I’ve been reading a lot of stories from major news media outlets along with blog posts and I must say why not use Facebook to donate your organs?
If we look at statistics, there are 157,067,260 American users on Facebook and 114,183 folks on the transplant waiting list. And, daily donor recipient stats are: 79 get them, and 18 die on a daily basis. Even one death is too much!
According to a story by Mike Stobbe in Bloomberg Businessweek, “Like: Facebook Feature Spurs Organ Donor Signups” 6,000 people signed up to be organ donors on the first day of the offering (May 1). Donate Life America says on the average day, only 400 people signup to be an organ donor. This is really a no-brainer!
What Counts: Your Driver’s License or Your Facebook Page?
It seems the latest buzz is what will count to prove you’re an organ donor—your driver’s license or your Facebook page? In my opinion, this is a moot point.
Let’s say you have both; you’re an organ donor via your license and have committed to being one by signing up on Facebook. If you become deceased and your organs are usable, your relatives already know what your desires are so they’ll make the final call on whether to donate or not donate.
We’ve all seen those hospital TV shows where they ask the “next of kin” if they can harvest a loved one’s organs. I have never seen them digging through the deceased’s pockets for their driver’s license to see if they are an organ donor, nor do they look for a donor card (you get a neat donor card when you sign up in your state via the Facebook page). It’s really up to the next of kin.
For years my husband frowned at the organ donor option. Even though I was for it, he protested and always told me if I died and my organs could be salvaged, he would say no, it didn’t matter what I signed—he would stop it.
And, I’m dead so what could I do—nada folks, nada!
The Life of a Brother-In-Law
There are too many Americans that think needing an organ or being an organ donor is something they will never have to think about. They rely on the family history of being healthy and living healthy and they want to take all their organs (so to speak) with them when they die.
Unfortunately, the amount of organs needed on a daily basis is not always the result of a disease like diabetes. People’s kidneys fail from infections or they may have hereditary liver issues. What if someone’s corneas fail and they can no longer see? What are you going to do with your corneas when you’re gone? Do you really need to see something inside that dark casket and if you choose cremation, your organs are gone baby gone.

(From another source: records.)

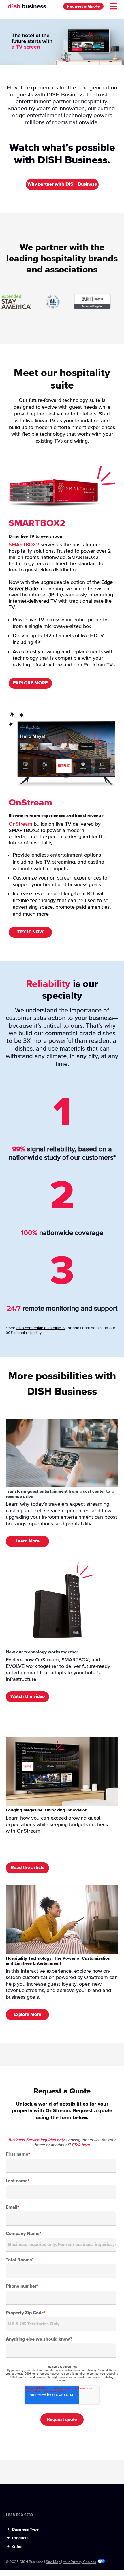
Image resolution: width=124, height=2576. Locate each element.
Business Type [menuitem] (23, 2529)
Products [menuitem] (18, 2538)
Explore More (27, 2014)
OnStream (20, 824)
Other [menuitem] (15, 2546)
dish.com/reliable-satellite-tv (40, 1328)
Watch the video (27, 1696)
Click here (81, 2145)
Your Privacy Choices (79, 2562)
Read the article (27, 1867)
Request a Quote (83, 6)
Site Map (53, 2562)
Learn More (28, 1541)
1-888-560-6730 (19, 2515)
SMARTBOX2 (24, 544)
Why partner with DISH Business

My brother-in-law needed a kidney and if I would have been a match, I would have given him one of mine. He was lucky enough to get one, however, and because of that kidney, instead of dying at the ripe old age of 40, he got to live another 10 years.
Ten years may not seem like a lot to you if you’re healthy, but mark my words everyone knows someone or someone who knows someone in need of an organ transplant.
I’m assuming here you are one of the 157,067,260 people who have a Facebook page. My only question is why aren’t you registering?
The human body is only worth about five bucks and you really can’t “take it with you.” So, again, log in to your Facebook account and signup and shame on you if you don’t!
And finally to my sisters, yes I know, if my kidney failed, you’d all want to give me one of yours! Ditto here!